Product Design, UX Strategy
Busy Bees Babysitting
Onboarding strategy, user flows, design system creation, wireframing, visual design, and developer handoff
Busy Bees is an online babysitting booking app designed to help parents quickly schedule experienced, vetted babysitters in the Phoenix area. As the platform began to grow, the team identified increasing friction in early user journeys and a need to stabilize trust and conversion before scaling the product further.
The focus of this work was to reduce onboarding friction, improve clarity across key flows, and create a stronger foundation for future growth
As the platform scaled, negative feedback increased across both parents and babysitters. Confusing onboarding flows and unclear trust signals created friction early in the experience, leading to drop-off at critical moments and putting activation and conversion at risk.
If Busy Bees could reduce onboarding friction and improve clarity without overhauling the entire product, then the team could increase activation and conversion while creating a more scalable starting point ahead of future funding and team growth.

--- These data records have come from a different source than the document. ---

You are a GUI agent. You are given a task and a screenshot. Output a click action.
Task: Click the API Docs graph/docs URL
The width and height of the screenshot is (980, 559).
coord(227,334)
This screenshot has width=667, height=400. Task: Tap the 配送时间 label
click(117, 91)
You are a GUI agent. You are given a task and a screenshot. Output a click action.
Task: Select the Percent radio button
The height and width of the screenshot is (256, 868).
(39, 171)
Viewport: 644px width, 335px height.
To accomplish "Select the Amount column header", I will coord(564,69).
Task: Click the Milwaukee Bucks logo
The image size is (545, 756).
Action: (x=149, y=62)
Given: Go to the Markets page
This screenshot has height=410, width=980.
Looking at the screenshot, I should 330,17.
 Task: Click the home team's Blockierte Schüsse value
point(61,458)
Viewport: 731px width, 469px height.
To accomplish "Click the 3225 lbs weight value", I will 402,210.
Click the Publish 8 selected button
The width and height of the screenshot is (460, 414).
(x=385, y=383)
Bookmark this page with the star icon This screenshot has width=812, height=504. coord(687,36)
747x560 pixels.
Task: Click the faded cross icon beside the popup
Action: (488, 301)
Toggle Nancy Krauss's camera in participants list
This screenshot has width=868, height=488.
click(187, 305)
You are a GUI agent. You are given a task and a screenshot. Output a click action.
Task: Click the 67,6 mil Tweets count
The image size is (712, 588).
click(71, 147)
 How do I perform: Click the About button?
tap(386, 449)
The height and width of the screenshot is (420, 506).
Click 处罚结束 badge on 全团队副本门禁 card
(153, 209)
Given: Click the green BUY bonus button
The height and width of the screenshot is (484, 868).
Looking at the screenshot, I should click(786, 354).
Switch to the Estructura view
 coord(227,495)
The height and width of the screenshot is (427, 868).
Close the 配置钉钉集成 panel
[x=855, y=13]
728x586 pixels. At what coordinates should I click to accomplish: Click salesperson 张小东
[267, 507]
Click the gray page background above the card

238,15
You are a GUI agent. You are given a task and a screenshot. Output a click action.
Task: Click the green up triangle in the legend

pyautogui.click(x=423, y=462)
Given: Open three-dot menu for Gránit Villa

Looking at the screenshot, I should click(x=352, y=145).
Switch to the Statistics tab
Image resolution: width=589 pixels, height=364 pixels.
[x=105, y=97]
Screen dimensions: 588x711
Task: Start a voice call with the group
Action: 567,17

Before I was brought on, Busy Bees worked with a freelance graphic designer to establish updated branding guidelines. While reviewing the product, it became clear the existing experience was inconsistent, outdated, and not designed around user needs. These new guidelines became the foundation for creating structure and consistency across the product.
→ Busy Bees had never worked with a product team or in-house designer, making scalability a priority
→ The product lacked consistency across screens and flows, creating unnecessary friction
→ A design system provided efficiency, allowing the team to move faster and adapt as the product evolved

Babysitters represented the largest and most active user group on the platform. The primary goal was to reduce onboarding time and improve booking efficiency by applying the newly established design system.
→ 11% reduction in time spent entering the onboarding process by consolidating splash, welcome, and login/sign-up screens into a single page
→ 15% reduction in overall onboarding steps to improve retention and reduce early churn
→ Identified and corrected 10+ UI issues related to spacing, sizing, and missing instructional copy

Helping parents quickly onboard and confidently book a babysitter was the highest-impact conversion opportunity. This flow required clear hierarchy and guidance, especially as stakeholders planned to introduce paid memberships in the future.
→ 9% reduction in the overall onboarding flow to improve conversion rates
→ Reduced confusion by improving spacing, adding help text, and removing unnecessary input fields
→ Clarified direction by improving information hierarchy and introducing a progress indicator in the parent profile flow


The parent onboarding flow was reduced by 9%, resulting in a 12% decrease in user drop-off and an increase in paid conversions.
After addressing feedback describing the original experience as “annoying” and “frustrating,” post-launch testing resulted in 100% positive feedback from babysitters.